Ideally, to influence human experience, marketers must have:

  • real-time insight into the buyer’s reality;

  • the ability to activate cross-functional responses; and

  • the capacity to be nimble and relevant in those responses.

To a degree, this requires individuals to have direct access to customer analytics, presented in ways that answer critical questions for specific business functions. However, because a seamless customer experience delivery involves teams beyond marketing, there’s a need for everyone to be on the same page.

“There must be a common intelligence across teams. Everyone should use a similar data language and act from a common understanding of the customer’s in-the-moment context,” Tibke says.

How does Tableau achieve this? It helps that all employees use the company’s software.

“Tableau [software] pulls a variety of data from our CRM and marketing automation systems, including contact and business information, purchase and interaction details, and online activity,” Tibke says. “Basically, we have a 360-degree view of the customer, visualized in a way that makes sense for everyone.”

While Tableau is well-known for its software’s data visualization capabilities, Tibke emphasizes that they represent a small part of what his company does.

“We take our customers on a journey with the analytical process,” he says. “We help them find and interact with data to answer questions and discover the biggest wins. Visual analysis is just one part of that.”

Data Uniformity Feeds Fluidity

The biggest obstacle organizations experience on their “analytics journey” is devastatingly fundamental: Their data isn’t usually prepared to be used, says Tibke.

“It’s often organized and structured in different formats throughout the organization,” he says. “Without a master data management [MDM] program, businesses simply aren’t ready for an era of self-service customer intelligence.”

So while marketers may need a liquid relationship with data — i.e., the ability to easily access, manipulate and analyze information — organizations must first ensure that data they’re working with is of good quality. What this requires is establishing consistent definitions of business entities (master data) and reinforcing these definitions via business processes, governance policies, standards and tools (via master data management or MDM).

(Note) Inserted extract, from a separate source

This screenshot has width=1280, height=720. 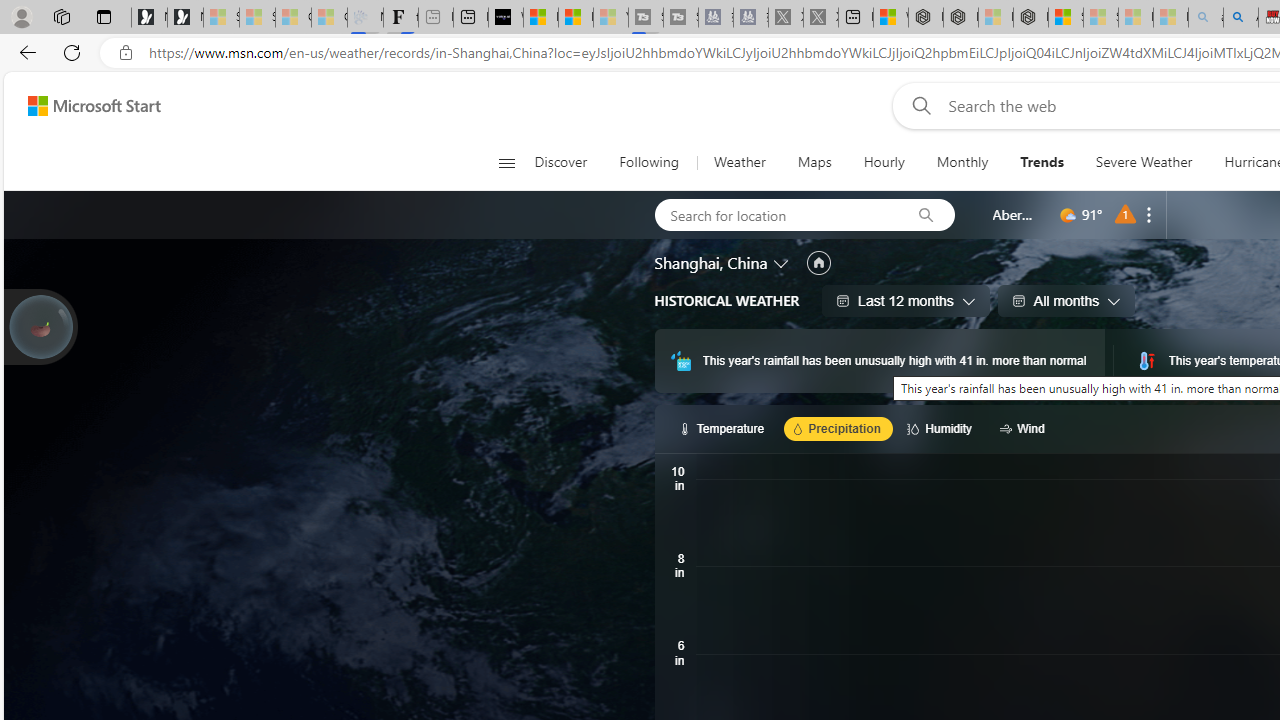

Sounds suspiciously institutional and anti-agile, right? But here’s the deal: Marketers are perfectly capable of acting nimbly without good customer data, but their decisions can miss the mark — and waste resources. Speedy, data-informed decisions are good, but when those decisions are based on faulty analytics (thanks to a spotty and inaccurate customer database)? Not so good.

Generally, speed doesn’t trump precision when it comes to marketing decisions. Ideally, the two work hand in hand. For agile marketing strategies to wield the desired impact, our decisions must be rooted in reliable analytics (derived from high-quality customer data).

So if MDM (or other data-quality-related regimens) is a prerequisite to liquid marketing, are we destined to be stuck where we started (i.e., sucked back into “rigid” industrial processes)? Not exactly. Sure, there are organizational processes and policies to safeguard customer data quality, but that doesn’t mean marketing must ride a factory conveyor belt. Marketers are attempting to build intelligent, valuable relationships, which aren’t fabricated on an assembly line. Certainly, operational efficiency is on our radar, but customer experience is king. Shifting buyer demands can compel us to interrogate our data differently. And what we discover in our analytics journey may require us to pivot.

Modern B2B marketers aren’t pushing products; they’re creating sticky, memorable moments that culminate into something useful and/or otherwise valuable. Perhaps Raja Rajamannar, CMO of MasterCard, says it best: “People are valuing experience more than things.”

B2B marketers who are masters at churning out content, generating lots of leads and mass media have learned industrial lessons. They’ve mastered the complexities of the past. But it will only get them so far in a digital world.

As Clay Shirky once observed, those who will have a say in what happens in the future will be those who figure out how to work simply in the present.